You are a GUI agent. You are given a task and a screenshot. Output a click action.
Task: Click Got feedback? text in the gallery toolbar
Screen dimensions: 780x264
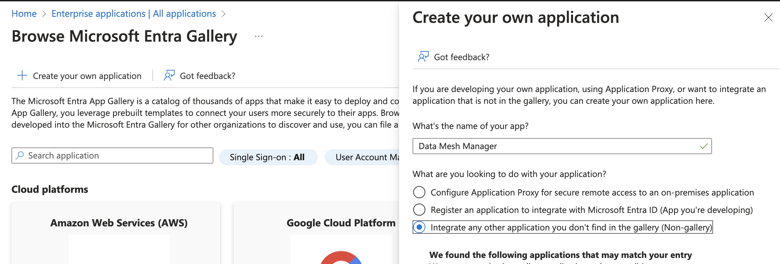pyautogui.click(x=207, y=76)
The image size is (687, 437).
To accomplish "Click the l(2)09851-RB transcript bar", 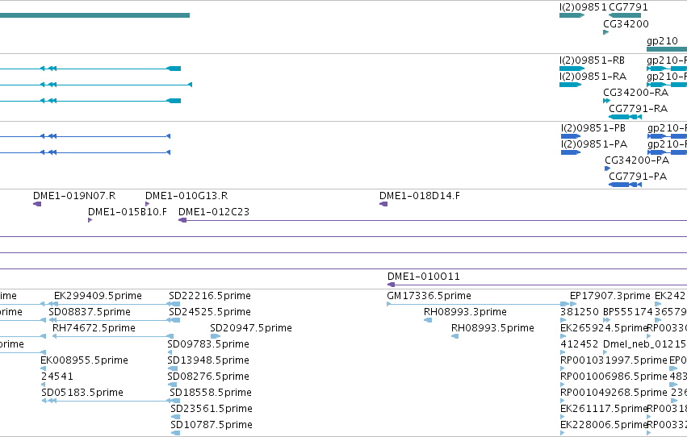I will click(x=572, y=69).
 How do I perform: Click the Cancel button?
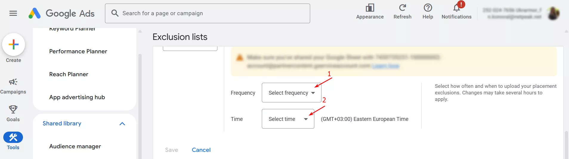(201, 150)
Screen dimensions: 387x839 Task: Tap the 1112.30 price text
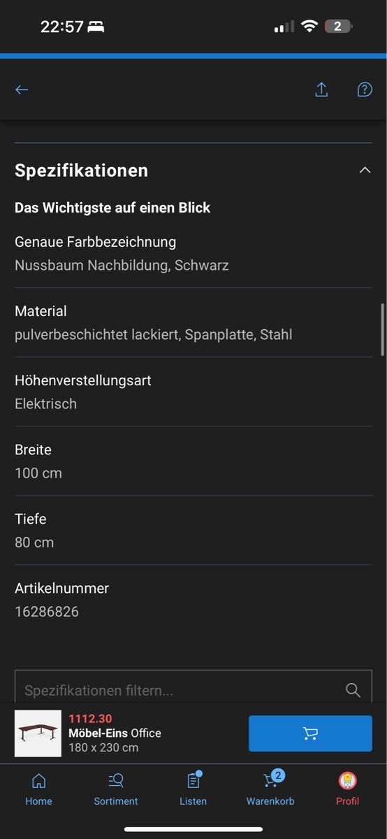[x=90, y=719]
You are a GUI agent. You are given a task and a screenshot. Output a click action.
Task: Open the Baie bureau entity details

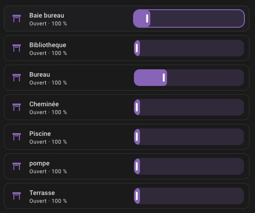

----

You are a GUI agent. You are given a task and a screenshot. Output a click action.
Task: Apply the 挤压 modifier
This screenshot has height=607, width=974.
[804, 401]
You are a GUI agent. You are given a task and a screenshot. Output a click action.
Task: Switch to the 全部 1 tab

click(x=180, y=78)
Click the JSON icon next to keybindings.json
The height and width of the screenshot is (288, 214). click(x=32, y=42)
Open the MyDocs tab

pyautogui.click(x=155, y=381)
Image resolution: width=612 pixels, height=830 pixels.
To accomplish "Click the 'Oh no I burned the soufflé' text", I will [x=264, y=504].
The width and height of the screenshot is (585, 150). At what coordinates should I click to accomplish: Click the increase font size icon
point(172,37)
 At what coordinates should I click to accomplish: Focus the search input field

----

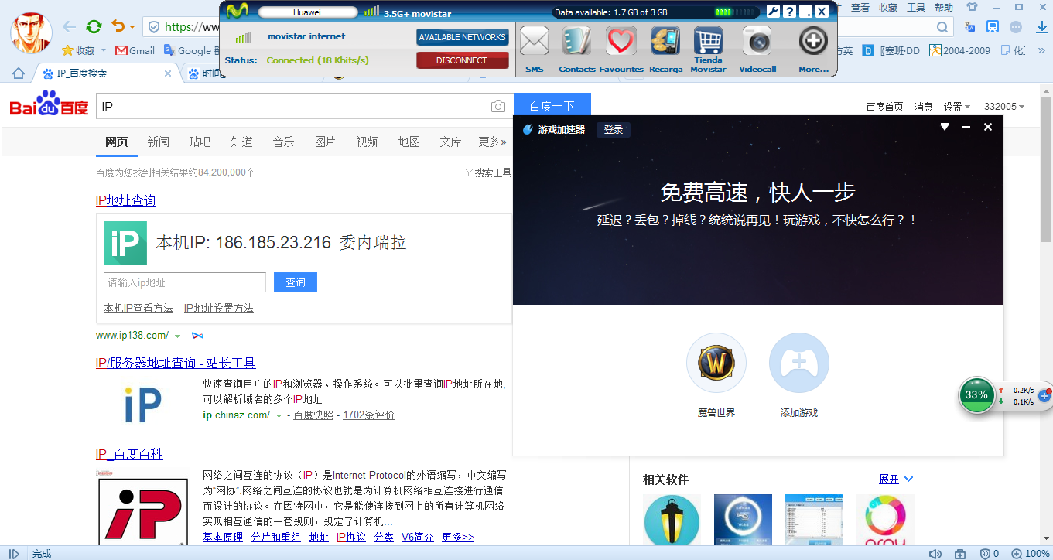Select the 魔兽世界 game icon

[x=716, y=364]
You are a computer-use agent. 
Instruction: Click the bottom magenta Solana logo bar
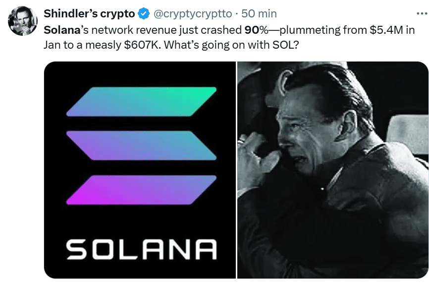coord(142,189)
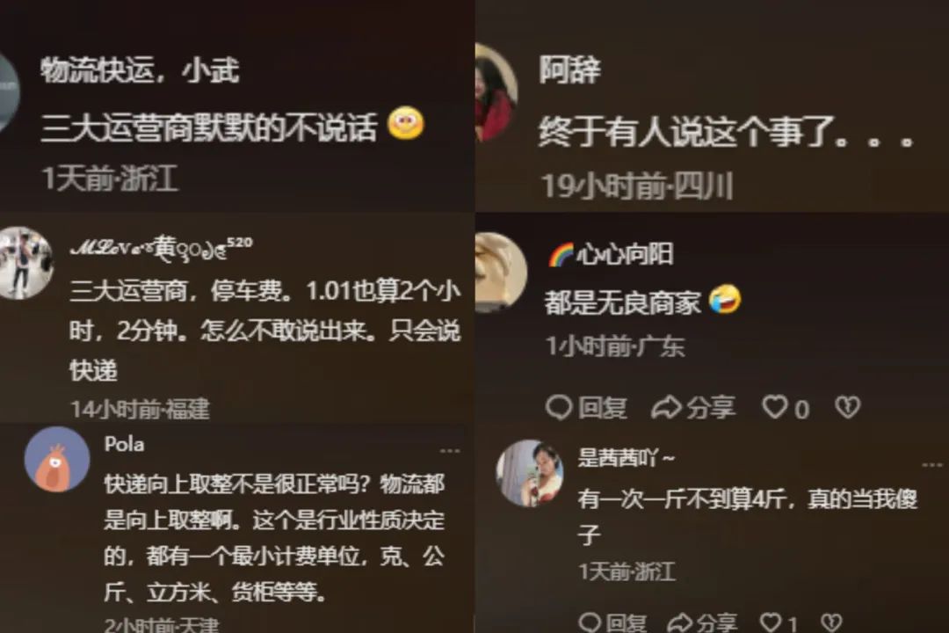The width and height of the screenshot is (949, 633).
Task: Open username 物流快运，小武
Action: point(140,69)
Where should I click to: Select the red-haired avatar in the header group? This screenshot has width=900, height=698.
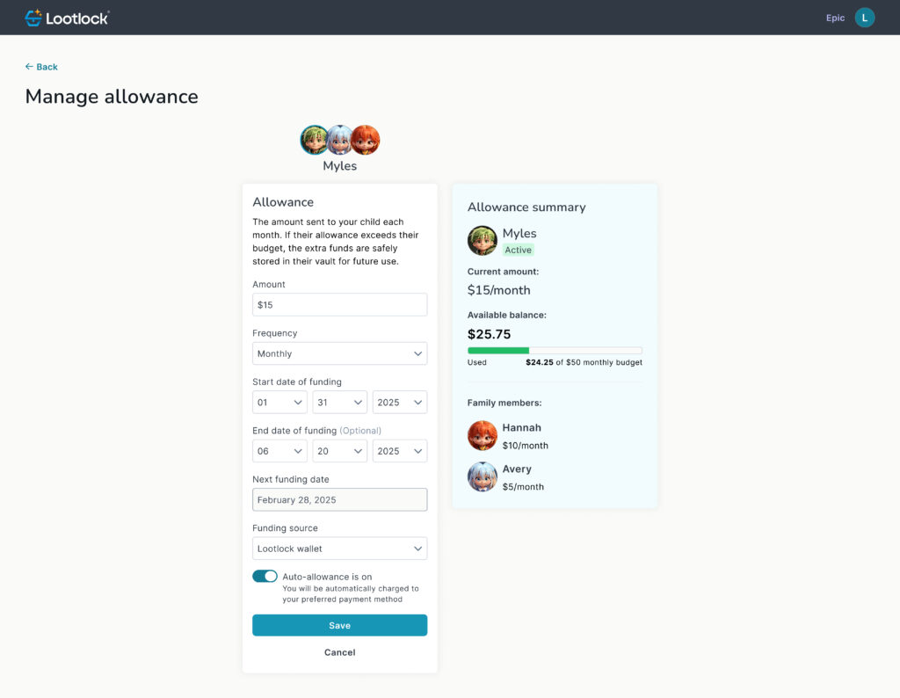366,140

----

- **Action item**: Your answer should be the exact lines above from the one with "Open the MyDocs tab" through the one with "At what coordinates should I click to accomplish: Focus", both included, and nothing besides.

- **Written answer**:
Open the MyDocs tab

pyautogui.click(x=155, y=381)
Image resolution: width=612 pixels, height=830 pixels.
To accomplish "Click the 'Oh no I burned the soufflé' text", I will [x=264, y=504].
The width and height of the screenshot is (585, 150). At what coordinates should I click to accomplish: Click the increase font size icon
point(172,37)
 At what coordinates should I click to accomplish: Focus the search input field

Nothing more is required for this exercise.